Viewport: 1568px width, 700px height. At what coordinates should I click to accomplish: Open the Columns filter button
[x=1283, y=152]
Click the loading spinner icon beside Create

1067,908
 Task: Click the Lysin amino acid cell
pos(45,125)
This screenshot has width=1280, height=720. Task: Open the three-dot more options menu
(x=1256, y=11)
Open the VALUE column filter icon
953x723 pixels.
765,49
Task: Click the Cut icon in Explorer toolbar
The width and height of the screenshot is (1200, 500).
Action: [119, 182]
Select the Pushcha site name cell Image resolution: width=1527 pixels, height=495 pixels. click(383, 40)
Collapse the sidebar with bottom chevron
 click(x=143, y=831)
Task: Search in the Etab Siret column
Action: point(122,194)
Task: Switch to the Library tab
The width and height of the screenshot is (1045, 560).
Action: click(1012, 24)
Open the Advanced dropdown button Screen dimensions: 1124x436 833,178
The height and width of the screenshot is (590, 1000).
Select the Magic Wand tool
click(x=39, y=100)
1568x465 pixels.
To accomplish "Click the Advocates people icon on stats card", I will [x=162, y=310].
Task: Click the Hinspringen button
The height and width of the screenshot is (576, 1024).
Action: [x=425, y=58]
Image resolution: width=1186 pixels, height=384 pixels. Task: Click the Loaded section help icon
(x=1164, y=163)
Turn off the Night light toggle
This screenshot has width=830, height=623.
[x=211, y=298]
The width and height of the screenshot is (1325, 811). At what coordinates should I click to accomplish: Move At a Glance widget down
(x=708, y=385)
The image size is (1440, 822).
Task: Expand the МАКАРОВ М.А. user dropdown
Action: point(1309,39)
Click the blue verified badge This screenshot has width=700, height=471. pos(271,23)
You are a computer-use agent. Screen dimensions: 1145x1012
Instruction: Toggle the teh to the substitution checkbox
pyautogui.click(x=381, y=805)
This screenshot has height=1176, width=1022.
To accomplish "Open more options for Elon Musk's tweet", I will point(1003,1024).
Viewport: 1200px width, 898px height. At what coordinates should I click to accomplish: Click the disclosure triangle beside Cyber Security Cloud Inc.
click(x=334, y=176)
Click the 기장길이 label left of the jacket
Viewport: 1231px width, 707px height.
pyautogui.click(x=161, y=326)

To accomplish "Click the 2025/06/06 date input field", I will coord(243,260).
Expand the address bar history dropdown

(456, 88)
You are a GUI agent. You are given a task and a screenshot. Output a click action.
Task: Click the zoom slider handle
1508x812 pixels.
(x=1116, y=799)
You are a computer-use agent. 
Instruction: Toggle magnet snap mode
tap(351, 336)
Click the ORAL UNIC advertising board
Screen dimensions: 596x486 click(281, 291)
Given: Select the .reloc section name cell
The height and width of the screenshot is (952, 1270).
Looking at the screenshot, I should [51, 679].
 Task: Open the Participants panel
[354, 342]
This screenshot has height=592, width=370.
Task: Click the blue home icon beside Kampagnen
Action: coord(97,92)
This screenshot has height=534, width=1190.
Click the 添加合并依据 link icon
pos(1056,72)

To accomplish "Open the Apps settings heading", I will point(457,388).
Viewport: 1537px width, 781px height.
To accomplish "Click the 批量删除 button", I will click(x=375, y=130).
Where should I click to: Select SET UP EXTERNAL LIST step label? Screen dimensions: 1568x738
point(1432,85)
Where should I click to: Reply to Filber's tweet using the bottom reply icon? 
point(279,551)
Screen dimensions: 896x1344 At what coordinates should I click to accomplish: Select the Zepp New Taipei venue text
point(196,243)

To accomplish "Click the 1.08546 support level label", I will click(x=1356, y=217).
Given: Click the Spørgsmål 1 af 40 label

EXERCISE DIRECTIONS
Look through the entries above and count each line holding "name"; report the count alone.

OUTPUT FOR THIS EXERCISE
2